E' questo un esempio "luminoso" di razionalità ed organizzazione, dove tutto è calcolato tranne una cosa: il valore della vita umana.”

(da “Educare alla pace” di Lucia Araldi Editore Mattioli 1885 Fidenza 2002)

 

Nel 1975 alcuni superstiti di Dora iniziarono a trovarsi a Salsomaggiore.

 

Nel 1984 il Presidente della Repubblica Sandro Pertini, con l’allora Ministro della Difesa Giovanni Spadolini, conferì ad Oreste Parma il Diploma d’Onore di Combattente per la Libertà d’Italia.

 

Inoltre, nel 1984, vi fu un riconoscimento da parte del governo tedesco.

 

Nel 40° anniversario della Liberazione, l’associazione Nazionale Combattenti e Reduci di Lissone, Presidente Fortunato Arosio, e l’Amministrazione Comunale, Sindaco Angelo Cerizzi, consegnarono una targa d’argento come “Onore al merito” “all’ex combattente deportato politico ORESTE PARMA unico sopravvissuto Lissonese del lager di sterminio di DORA-BUCHENVALD”.

 

 

 

 

Il fazzoletto che Oreste Parma indossava alle celebrazioni del 25 aprile, a cui non mancava mai, e ai raduni dei superstiti del lager di Dora a Salsomaggiore dove esiste il monumento al deportato.

Bianca e azzurra era la casacca a righe che indossavano i reclusi nel lager. Il triangolo rosso con l’iniziale della nazione di appartenenza contraddistingueva gli italiani.

Oreste Parma è morto il 25 giugno 1988, all’età di sessantanove anni, nella sua casa di Via San Carlo a Lissone.

Oreste «Non ha più avuto una vita normale; non ha mai potuto dire che tutto andasse bene … »

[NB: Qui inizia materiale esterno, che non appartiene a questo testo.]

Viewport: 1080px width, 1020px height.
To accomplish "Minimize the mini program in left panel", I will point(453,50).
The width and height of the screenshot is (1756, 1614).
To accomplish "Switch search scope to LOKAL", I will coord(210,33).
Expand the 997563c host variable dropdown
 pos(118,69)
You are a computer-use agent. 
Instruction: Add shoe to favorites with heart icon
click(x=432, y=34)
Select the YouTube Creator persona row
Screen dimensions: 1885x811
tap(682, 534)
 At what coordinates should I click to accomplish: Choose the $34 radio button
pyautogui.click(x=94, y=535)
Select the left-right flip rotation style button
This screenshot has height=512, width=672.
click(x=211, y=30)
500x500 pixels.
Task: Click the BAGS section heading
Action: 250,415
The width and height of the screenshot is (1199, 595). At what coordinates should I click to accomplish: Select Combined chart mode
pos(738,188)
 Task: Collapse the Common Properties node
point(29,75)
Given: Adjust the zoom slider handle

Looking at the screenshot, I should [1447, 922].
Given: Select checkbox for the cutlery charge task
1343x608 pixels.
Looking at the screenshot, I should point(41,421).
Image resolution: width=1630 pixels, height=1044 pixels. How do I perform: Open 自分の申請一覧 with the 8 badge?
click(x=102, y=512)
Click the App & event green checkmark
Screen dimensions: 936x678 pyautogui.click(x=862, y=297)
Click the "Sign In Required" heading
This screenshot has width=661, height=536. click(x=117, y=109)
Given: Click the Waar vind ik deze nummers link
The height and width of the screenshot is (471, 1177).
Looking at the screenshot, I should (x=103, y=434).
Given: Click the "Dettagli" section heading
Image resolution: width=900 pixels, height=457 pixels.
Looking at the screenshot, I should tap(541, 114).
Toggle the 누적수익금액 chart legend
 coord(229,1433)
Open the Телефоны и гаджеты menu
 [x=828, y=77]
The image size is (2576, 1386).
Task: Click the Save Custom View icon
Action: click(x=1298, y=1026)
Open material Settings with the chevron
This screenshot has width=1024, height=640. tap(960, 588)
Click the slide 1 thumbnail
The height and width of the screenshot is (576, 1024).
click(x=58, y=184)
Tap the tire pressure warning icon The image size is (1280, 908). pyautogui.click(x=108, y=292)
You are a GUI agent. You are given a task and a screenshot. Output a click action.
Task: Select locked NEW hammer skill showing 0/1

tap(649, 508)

Come dice Shlomo Venezia, un altro sopravvissuto ai lager, « tutto mi riporta al campo qualunque cosa faccia, qualunque cosa veda, il mio spirito torna sempre allo stesso posto … non si esce mai davvero …


Ringrazio la moglie Adelaide Baragiola per avermi reso partecipe delle vicissitudini di suo marito. (RP)

                                               ____________________

Una sofferta testimonianza di Oreste Parma, “un uomo fiaccato nello spirito e sfibrato nel fisico” raccolta da Giuseppe Pizzi

 

«Visitando il sito dell’ANPI Lissone  mi sono imbattuto nella figura di Oreste Parma, una persona che ho conosciuto e riconosciuto nella foto (a suo tempo mi era noto con un diminutivo “Parmen”, come si usa a Lissone).

In piazza Libertà, nel luogo della farmacia di oggi c'era allora il bar con annessa pasticceria del Dante e della Lina dove la combriccola di studenti di cui facevo parte era solita bivaccare soprattutto nelle sere d'estate quando, liberi da incombenze scolastiche, potevamo tirar tardi senza provare sensi di colpa.

Sarà stato suppergiù il 1957-58, io ero poco più di un ragazzo ma il bar era frequentato da un folto gruppo di 30-40enni, tra questi anche l'Oreste, ai quali fascismo e guerra avevano in vario modo bruciato la gioventù.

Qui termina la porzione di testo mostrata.